Task directions: Could you update the lines in the stretch from "You are a computer-use" through "point(133,116)", replacing "legend" with "layers" and keeping all else the same?

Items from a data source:
────────

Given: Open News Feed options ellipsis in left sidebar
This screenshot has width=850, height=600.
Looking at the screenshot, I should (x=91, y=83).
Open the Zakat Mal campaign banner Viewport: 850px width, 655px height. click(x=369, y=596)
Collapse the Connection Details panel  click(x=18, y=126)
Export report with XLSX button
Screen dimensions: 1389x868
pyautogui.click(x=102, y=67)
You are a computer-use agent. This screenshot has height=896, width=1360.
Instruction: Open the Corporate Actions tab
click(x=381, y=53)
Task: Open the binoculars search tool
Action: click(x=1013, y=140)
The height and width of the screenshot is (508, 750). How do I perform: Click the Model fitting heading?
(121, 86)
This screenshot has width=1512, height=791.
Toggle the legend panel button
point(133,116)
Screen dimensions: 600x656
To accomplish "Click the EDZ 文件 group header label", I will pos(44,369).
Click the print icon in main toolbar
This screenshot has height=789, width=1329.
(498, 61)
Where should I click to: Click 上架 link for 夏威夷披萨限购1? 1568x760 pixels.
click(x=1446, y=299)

────────

Task response:
You are a computer-use agent. This screenshot has height=896, width=1360.
Instruction: Open the Corporate Actions tab
click(x=381, y=53)
Task: Open the binoculars search tool
Action: click(x=1013, y=140)
The height and width of the screenshot is (508, 750). How do I perform: Click the Model fitting heading?
(121, 86)
This screenshot has width=1512, height=791.
Toggle the layers panel button
point(133,116)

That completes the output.